+++ INPUT DATA +++

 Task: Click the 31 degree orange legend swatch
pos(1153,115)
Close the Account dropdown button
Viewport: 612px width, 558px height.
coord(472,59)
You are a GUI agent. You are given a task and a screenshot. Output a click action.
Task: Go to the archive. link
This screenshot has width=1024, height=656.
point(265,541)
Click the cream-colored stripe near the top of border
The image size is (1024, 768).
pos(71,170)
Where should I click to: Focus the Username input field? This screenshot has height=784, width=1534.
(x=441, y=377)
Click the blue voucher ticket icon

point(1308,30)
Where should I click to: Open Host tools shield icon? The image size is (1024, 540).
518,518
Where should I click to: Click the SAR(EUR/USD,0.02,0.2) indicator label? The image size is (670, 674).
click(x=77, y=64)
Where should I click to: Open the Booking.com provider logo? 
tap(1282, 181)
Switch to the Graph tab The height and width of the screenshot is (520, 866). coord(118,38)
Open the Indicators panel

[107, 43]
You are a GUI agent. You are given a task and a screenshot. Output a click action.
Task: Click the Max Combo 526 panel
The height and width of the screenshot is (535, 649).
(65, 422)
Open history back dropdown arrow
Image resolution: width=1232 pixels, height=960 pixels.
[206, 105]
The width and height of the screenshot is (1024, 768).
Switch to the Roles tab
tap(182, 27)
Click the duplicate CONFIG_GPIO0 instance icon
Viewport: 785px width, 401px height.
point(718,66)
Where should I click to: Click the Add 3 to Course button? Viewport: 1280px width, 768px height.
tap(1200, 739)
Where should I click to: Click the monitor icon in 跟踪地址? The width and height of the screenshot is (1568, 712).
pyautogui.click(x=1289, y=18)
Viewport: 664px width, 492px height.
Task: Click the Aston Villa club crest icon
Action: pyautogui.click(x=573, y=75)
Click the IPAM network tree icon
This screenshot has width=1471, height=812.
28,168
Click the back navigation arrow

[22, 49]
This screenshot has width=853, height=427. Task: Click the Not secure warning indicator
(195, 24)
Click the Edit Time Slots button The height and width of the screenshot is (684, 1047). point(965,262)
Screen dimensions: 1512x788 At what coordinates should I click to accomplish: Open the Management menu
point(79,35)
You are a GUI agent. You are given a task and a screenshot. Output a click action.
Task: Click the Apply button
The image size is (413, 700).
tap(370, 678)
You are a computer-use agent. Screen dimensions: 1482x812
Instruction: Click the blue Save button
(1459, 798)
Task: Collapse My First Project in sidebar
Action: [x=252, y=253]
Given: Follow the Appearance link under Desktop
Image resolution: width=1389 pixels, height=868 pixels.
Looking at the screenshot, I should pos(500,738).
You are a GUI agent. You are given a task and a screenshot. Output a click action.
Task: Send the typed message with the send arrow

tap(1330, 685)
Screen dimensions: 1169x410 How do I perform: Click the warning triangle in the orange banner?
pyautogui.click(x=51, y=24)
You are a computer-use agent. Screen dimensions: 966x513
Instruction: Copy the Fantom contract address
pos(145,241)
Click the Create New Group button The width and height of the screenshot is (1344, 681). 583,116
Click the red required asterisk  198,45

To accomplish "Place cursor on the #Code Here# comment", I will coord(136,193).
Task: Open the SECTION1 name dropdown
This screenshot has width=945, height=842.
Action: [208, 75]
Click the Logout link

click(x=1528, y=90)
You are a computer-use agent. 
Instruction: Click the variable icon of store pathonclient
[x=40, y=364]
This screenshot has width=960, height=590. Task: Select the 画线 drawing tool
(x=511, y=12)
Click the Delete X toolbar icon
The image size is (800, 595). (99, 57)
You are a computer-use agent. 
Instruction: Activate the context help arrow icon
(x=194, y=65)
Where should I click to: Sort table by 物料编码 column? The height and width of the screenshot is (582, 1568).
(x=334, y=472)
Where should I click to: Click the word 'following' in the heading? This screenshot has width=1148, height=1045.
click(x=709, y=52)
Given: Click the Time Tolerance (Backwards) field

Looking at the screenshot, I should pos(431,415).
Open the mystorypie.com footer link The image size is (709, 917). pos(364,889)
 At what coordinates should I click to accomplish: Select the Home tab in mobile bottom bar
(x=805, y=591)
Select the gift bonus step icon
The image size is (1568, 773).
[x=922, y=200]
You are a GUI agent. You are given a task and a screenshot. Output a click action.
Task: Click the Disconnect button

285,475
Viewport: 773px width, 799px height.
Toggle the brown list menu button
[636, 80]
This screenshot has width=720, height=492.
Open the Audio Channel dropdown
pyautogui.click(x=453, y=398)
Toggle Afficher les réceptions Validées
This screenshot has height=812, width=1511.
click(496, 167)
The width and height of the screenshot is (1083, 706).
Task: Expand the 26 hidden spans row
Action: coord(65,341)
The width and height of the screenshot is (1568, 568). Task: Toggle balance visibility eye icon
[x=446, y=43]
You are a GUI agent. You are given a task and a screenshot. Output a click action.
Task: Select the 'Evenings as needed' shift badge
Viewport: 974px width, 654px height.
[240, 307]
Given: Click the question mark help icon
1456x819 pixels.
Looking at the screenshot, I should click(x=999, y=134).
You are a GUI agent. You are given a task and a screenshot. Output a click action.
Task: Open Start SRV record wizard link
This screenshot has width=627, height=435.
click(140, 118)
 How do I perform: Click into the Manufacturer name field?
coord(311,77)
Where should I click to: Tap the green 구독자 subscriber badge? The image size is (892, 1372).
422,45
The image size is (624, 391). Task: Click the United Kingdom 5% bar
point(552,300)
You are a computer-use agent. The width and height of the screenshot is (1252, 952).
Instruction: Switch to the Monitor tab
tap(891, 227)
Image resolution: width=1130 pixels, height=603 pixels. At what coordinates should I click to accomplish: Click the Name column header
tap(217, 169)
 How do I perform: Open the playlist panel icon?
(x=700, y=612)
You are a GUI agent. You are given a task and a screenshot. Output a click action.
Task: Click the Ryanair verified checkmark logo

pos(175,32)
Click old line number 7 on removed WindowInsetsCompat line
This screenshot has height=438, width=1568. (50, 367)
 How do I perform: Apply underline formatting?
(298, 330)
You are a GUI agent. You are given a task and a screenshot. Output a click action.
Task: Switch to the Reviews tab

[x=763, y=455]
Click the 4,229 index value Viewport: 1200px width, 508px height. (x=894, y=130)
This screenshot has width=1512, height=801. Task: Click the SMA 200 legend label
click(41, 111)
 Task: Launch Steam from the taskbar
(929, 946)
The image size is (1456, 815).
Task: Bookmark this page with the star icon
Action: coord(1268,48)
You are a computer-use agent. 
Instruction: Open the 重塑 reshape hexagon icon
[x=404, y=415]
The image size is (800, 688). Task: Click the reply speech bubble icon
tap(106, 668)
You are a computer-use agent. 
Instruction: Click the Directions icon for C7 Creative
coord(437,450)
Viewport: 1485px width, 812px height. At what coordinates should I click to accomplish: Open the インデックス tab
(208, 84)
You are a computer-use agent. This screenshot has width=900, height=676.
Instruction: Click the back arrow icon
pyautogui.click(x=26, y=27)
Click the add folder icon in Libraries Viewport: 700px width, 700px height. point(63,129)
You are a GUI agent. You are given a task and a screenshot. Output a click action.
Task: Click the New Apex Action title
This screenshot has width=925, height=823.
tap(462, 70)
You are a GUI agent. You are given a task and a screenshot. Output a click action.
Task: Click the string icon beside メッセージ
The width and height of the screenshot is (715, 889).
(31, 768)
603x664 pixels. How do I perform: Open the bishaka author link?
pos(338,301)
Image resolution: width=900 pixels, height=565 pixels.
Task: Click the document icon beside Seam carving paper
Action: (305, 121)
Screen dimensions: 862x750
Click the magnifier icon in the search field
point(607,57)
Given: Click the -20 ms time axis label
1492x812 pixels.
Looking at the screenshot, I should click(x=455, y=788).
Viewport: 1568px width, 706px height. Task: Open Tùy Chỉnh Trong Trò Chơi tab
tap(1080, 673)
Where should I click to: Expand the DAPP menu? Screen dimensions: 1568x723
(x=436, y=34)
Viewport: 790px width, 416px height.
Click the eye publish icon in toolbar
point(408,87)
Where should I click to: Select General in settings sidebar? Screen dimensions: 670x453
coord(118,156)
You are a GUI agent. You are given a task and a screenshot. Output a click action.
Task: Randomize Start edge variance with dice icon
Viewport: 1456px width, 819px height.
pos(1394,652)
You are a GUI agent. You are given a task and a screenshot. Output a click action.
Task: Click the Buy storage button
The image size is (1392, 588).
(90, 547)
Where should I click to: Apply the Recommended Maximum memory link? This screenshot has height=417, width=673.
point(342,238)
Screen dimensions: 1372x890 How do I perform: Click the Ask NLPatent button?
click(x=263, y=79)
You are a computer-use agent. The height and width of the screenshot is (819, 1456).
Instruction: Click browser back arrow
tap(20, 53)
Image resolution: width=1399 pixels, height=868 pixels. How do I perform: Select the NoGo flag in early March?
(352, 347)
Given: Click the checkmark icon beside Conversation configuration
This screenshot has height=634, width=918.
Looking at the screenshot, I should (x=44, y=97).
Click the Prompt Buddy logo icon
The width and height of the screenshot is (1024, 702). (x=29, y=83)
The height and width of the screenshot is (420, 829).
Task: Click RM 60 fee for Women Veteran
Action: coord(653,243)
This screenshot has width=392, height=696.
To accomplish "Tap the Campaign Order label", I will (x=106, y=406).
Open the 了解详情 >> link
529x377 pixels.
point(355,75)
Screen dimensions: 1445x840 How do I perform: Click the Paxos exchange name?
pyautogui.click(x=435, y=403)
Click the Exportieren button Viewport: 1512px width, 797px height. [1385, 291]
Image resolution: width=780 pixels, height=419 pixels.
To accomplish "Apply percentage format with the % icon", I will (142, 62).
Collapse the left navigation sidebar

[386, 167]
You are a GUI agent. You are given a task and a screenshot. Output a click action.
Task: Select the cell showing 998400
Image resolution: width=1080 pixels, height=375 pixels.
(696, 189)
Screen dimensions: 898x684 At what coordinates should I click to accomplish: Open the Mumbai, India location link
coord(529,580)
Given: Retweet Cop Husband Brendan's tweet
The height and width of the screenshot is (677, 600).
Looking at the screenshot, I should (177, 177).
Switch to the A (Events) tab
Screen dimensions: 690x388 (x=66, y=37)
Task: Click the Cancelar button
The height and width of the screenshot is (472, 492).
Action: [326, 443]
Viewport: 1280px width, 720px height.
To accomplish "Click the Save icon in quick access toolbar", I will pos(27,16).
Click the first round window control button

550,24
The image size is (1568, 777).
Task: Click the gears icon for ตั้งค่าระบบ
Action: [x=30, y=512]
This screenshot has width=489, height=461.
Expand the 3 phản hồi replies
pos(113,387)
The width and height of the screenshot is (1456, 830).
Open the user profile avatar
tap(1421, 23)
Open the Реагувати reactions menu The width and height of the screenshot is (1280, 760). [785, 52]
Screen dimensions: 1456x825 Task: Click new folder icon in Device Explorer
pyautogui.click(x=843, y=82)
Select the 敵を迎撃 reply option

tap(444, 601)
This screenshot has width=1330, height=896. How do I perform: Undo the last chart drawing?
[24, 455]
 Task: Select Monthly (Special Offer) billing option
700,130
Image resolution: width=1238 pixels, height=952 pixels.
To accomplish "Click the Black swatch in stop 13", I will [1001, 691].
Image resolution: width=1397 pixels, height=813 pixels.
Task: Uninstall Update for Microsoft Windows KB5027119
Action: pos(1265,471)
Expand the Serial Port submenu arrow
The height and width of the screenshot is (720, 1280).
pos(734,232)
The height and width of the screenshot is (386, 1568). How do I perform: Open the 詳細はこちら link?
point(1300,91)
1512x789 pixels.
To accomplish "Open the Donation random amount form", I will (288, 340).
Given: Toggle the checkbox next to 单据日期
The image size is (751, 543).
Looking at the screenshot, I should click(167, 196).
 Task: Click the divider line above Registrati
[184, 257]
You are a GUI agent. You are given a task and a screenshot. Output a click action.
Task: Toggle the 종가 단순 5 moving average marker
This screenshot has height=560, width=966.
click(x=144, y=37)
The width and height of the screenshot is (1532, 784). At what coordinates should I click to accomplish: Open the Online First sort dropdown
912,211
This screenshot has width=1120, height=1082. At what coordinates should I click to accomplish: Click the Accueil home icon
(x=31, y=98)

+++

PROBLEM DETAILS: Return every line of the rows above that contains the string "link". Case counts.

TASK OUTPUT:
Task: Go to the archive. link
Given: Follow the Appearance link under Desktop
Click the Logout link
Open the mystorypie.com footer link The image size is (709, 917). pos(364,889)
Task: Open Start SRV record wizard link
603x664 pixels. How do I perform: Open the bishaka author link?
Where should I click to: Apply the Recommended Maximum memory link? This screenshot has height=417, width=673.
Open the 了解详情 >> link
Screen dimensions: 898x684 At what coordinates should I click to accomplish: Open the Mumbai, India location link
The height and width of the screenshot is (386, 1568). How do I perform: Open the 詳細はこちら link?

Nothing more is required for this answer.